Most of my first 29 years, when I got my coin, I’d spout a few clichés in a meeting after my wife said a few heartfelt and meaningful words about how far we’d come in our marriage and recovery. Every now and again, I’d have something important to say, but I’d normally keep it fairly short and simple. Something about trusting God and helping others, I’d hug my wife and accept my coin.
Not this year. This year, my whole recovery was turned on its head when I asked God, “How deep does this rabbit hole go”? He proceeded to show me.
From November 19th, 2021 until late February, my story was the first paragraph. Rinse and repeat. I’d had one of the best sponsors AA had to offer about ten years earlier, who passed from lung cancer, who would light up a room when he walked in. He had a gift for making everyone in that room feel better about being who they were because he simply loved everyone. It was amazing to watch the dynamic of a room change when he walked in the door. He gave me some of the best marriage advice I’d ever received and I still use it today. Sadly, I had no clue how I’d get from where I was to where he was on the path I was on when he died. And I was no closer in late February until I had a conversation with my daughters. They were worried about Jess and I and how we would do after Josie left for college (she’s in her junior year), without the distraction of having kids around. They brought up an interesting point.
And gave me a new goal.
A short while later, driving to work listening to the local news show on the radio (npr or talk radio, take your pick, doesn’t matter – most left or right extremists want to know whether it was a lefty or righty station so they can form a summary judgment of who I am based on politics… those freaking people are sick). Anyway, it occurred to me I was listening to the same damned news story for the last 25 freaking years. There had to be something better I could do with my time! Something that would help improve my life. But what?

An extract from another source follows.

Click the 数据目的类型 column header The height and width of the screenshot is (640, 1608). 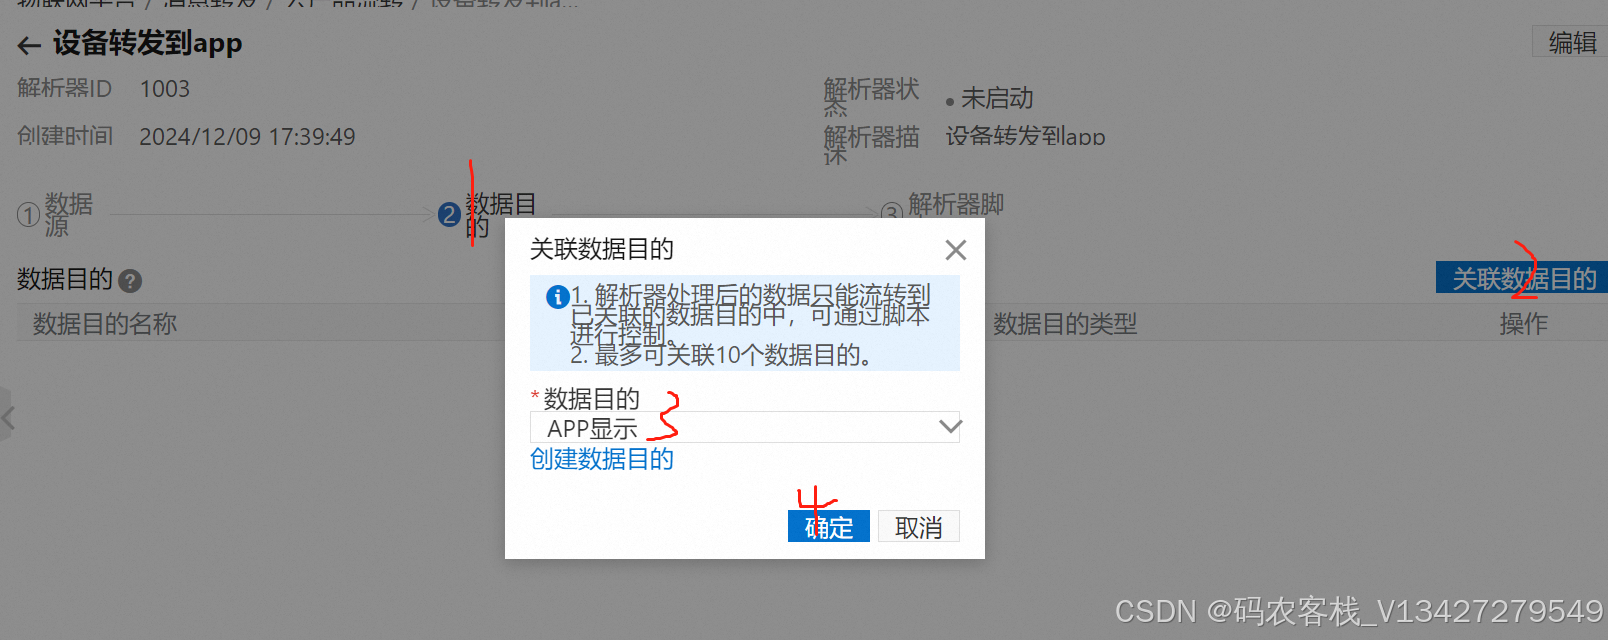(1065, 324)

I asked God for some inspiration. Twenty minutes later I was listening to a psychology professor’s lecture on YouTube. He was talking about arguing with people. I thought this will be great! I can learn how to argue with my wife and maybe win once in a while! He spoke about doing the least amount of damage possible in order to get your point across, and let the other person show who they are and let them expose their agenda which should be easy enough to dispense with. I loved that concept! A couple of days later, a video on implementing that in a relationship, only in this case we don’t try to win. We do the least amount of damage possible and negotiate for peace. My mind was completely blown. The idea was to not fight. I tried it on my wife. We started out arguing on the way to a concert and by the time we got to the venue we were having the best time we’d had together in YEARS. It was magical.
Another video about narcissism a few days later. I was sure I was going to learn a lot about my wife from this one. The first three things were absolutely my wife. The next three, were me. What an eye-opener! I immediately asked God to show me everything. The emotional barriers and walls I’d built over the years crumbled and I was laid bare. I called her in tears and apologized for who I’d been and let her know things would get much better. I explained in detail what I’d learned.
I started working with a new sponsor shortly thereafter and he helped me navigate some of the tougher waters, including a massive bout with possessiveness that struck me to my core. He helped me to pray and meditate, and listen to what was going on inside me so I could ask God for direct help where I needed it. When I found I’d wronged my wife throughout this time, I immediately went to her and took ownership of where I was wrong and pledged to mindfully do better. Then I did better. In the meantime, she began her own changes, once she saw that what I was going through was real and safe.
We had some intense negotiations over the next several months but we didn’t fight much. On the rare occasion a fight was necessary, we always remembered to come back to doing the least amount of damage possible and negotiate for peace. We grew closer than we’d ever been. She was amazing and challenging at the same time.
I started talking about the changes at meetings, because they were all centered around the tenth and eleventh steps. Bringing it up at meetings was part of twelve.
All of a sudden people started asking me to sponsor them. I’ve worked with more men in the last six months than I ever had in the past. My wife and I have reconciled to a point our marriage isn’t even recognizable in its current form from what we had last year. There is peace, happiness and contentment… and joy.
And at the heart of it all is our Higher Power and steps ten, eleven and twelve. It was just a couple of months ago, now, that I sat down with my wife and talked to her about something that had changed in me. I told her I’d just realized that earlier in the year I had no idea how I would get from where I was to where my old sponsor was. All of a sudden, after everything had changed, I knew there was a lot of work to be done, but I could at least see the path. All I had to do was walk it.
And so I have, and so I will.
Thanks God. Thanks, Sunshine. Anything is possible in recovery. Anything. As long as I keep coming back and work the steps.